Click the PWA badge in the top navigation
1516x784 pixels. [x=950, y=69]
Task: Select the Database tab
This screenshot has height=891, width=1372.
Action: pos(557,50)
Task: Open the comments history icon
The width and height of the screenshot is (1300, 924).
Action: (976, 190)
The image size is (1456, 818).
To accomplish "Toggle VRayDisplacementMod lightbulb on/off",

■ ■ ■ ■ ■ ■ ■

* **Task statement**
Nothing but the exact lines of the data above, from the line containing "The image size is (1456, 818)." through the last, should appear in the answer.

* **Solution to this task**
The image size is (1456, 818).
To accomplish "Toggle VRayDisplacementMod lightbulb on/off",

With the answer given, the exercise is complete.